Written problem 1
In the passage about the Windsor documentary, who directed To a More Perfect Union: United States v. Windsor?

# Start of Source

Windsor's court battle for recognition of her marriage to Thea Spyer is chronicled in To a More Perfect Union: United States v. Windsor, a documentary film from director Donna Zaccaro. It's screened at several film festivals and will come to theaters nationwide June 7 through Spotlight Cinema Network's newly former Cinelife Entertainment division.

The film will be on more than 150 screens in more than 20 major U.S. cities, including Los Angeles, New York, Chicago, San Francisco, Denver, Atlanta, Austin, Palm Springs, San Diego, and Washington, D.C.

The documentary features a wide range of people commenting on Windsor's case, which resulted in a 2013 Supreme Court ruling that gutted the Defense of Marriage Act and allowed the federal government to recognize same-sex marriages. They include Windsor's attorney Roberta Kaplan, entertainer-activist Rosie O'Donnell, journalists Frank Rich and Nina Totenberg, LGBT activists Hilary Rosen and Richard Socarides, lawyer and marriage equality advocate Evan Wolfson, and Windsor herself.

# End of Source
# Start of Entries

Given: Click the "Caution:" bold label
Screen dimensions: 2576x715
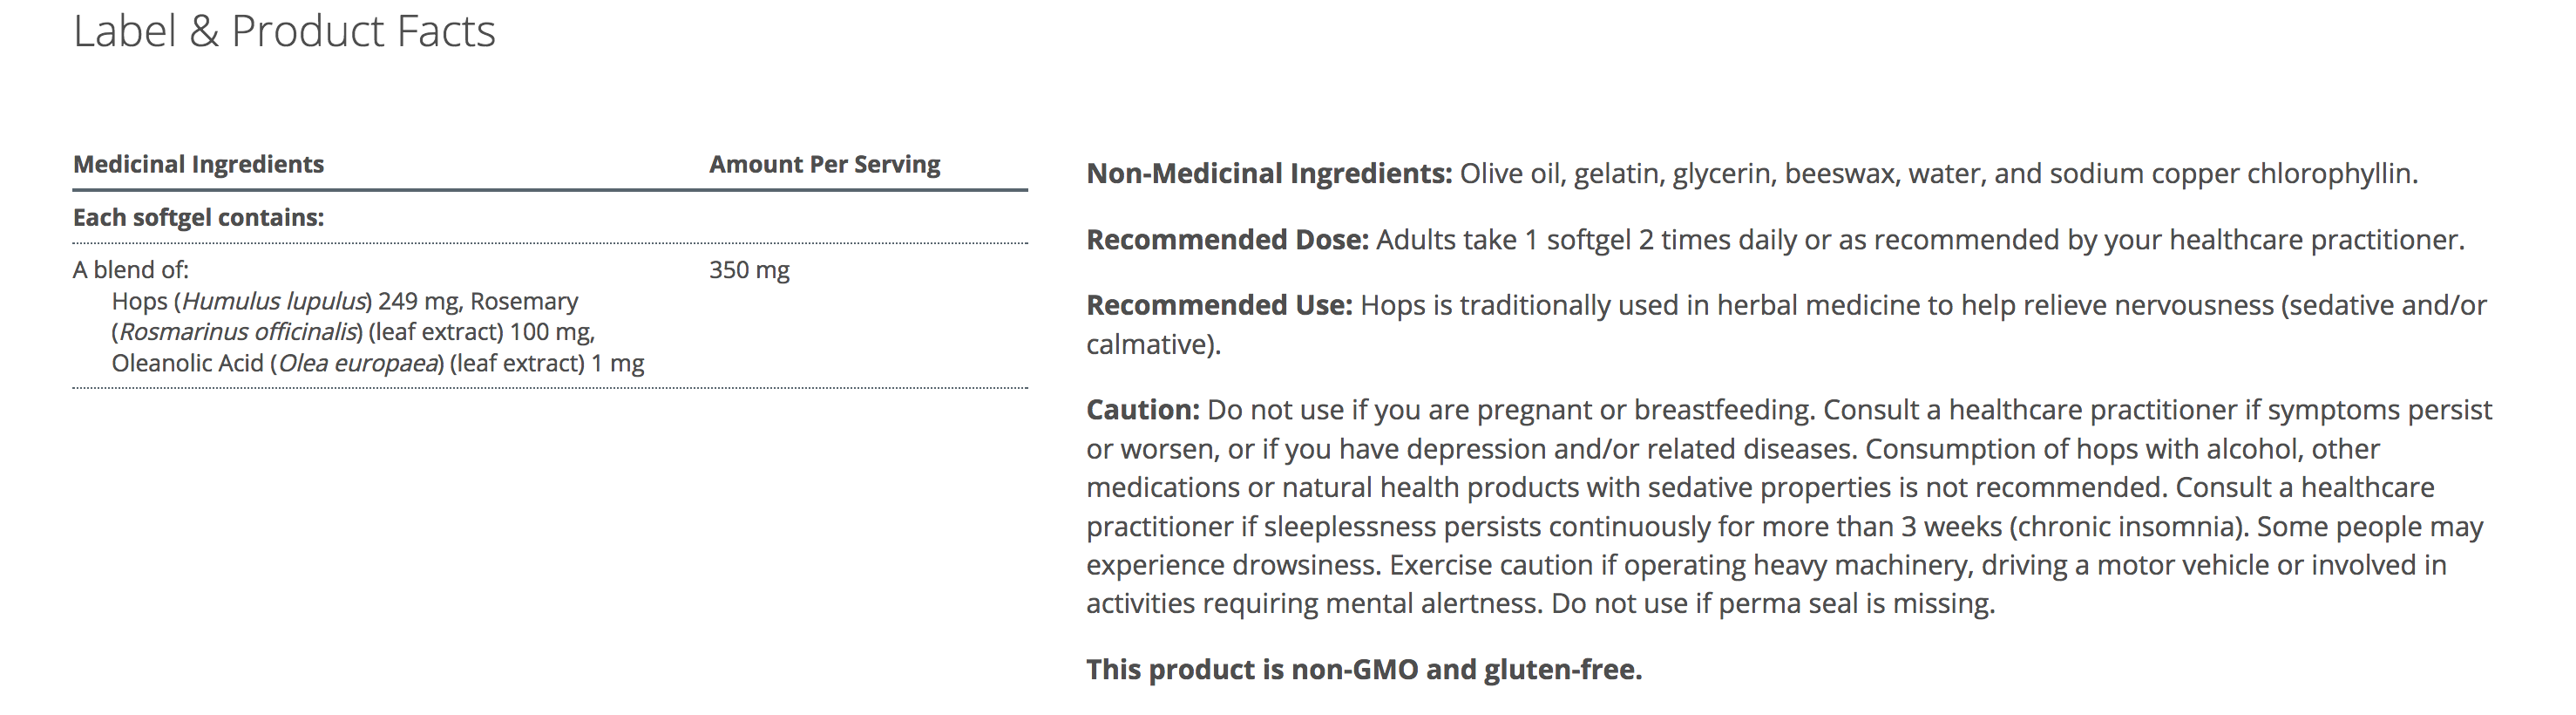Looking at the screenshot, I should click(x=1142, y=410).

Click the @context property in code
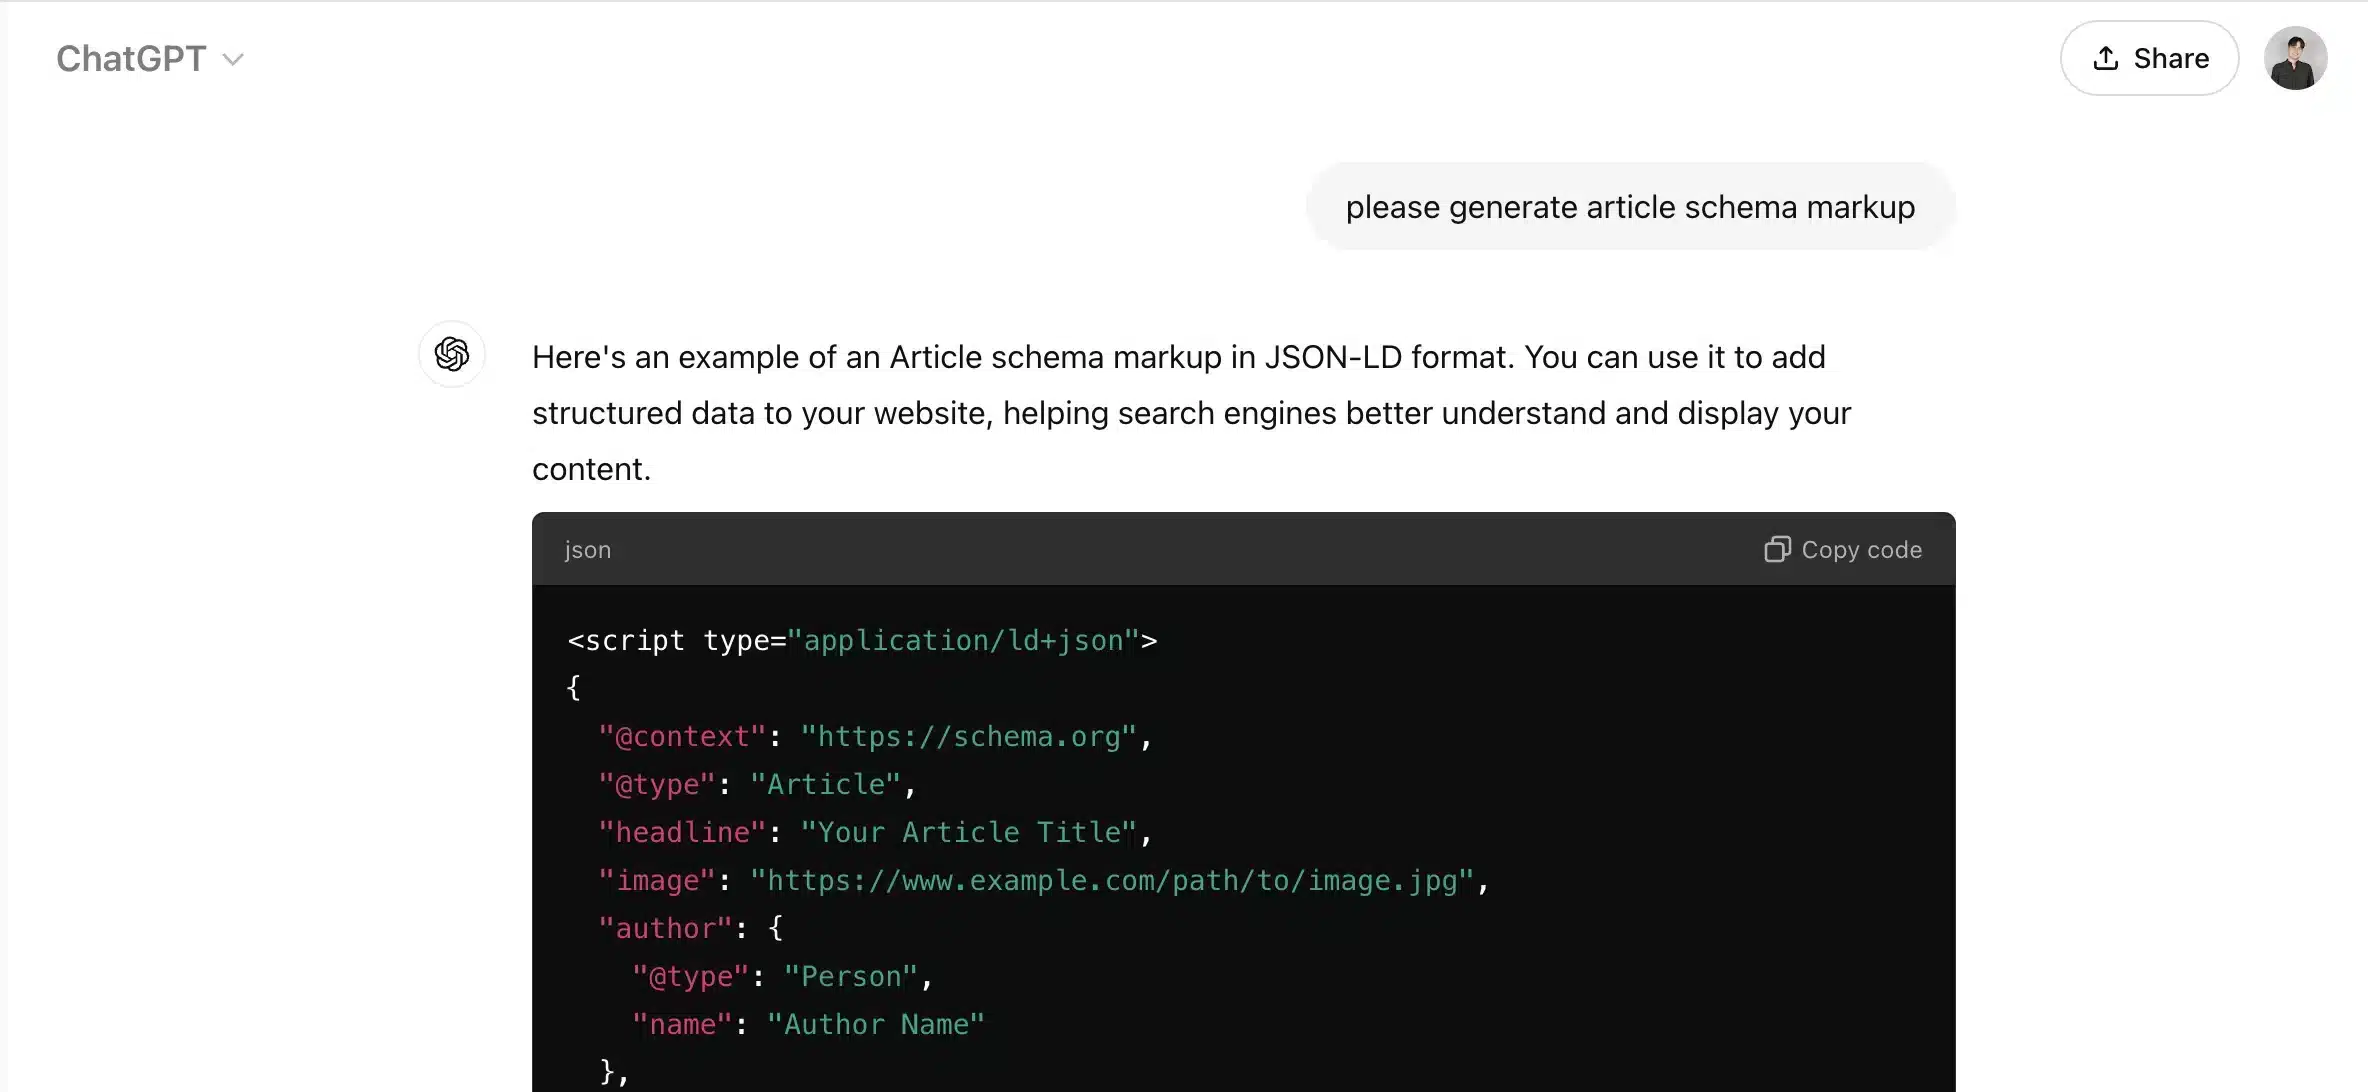point(681,736)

# End of Entries

Written problem 2
Format each line of the entries as a string in a JSON list, skipping blank lines and leaving out the pictures.

Written answer 1
Donna Zaccaro

Written answer 2
[
  "Given: Click the \"Caution:\" bold label",
  "Screen dimensions: 2576x715",
  "Looking at the screenshot, I should click(x=1142, y=410).",
  "Click the @context property in code",
  "point(681,736)"
]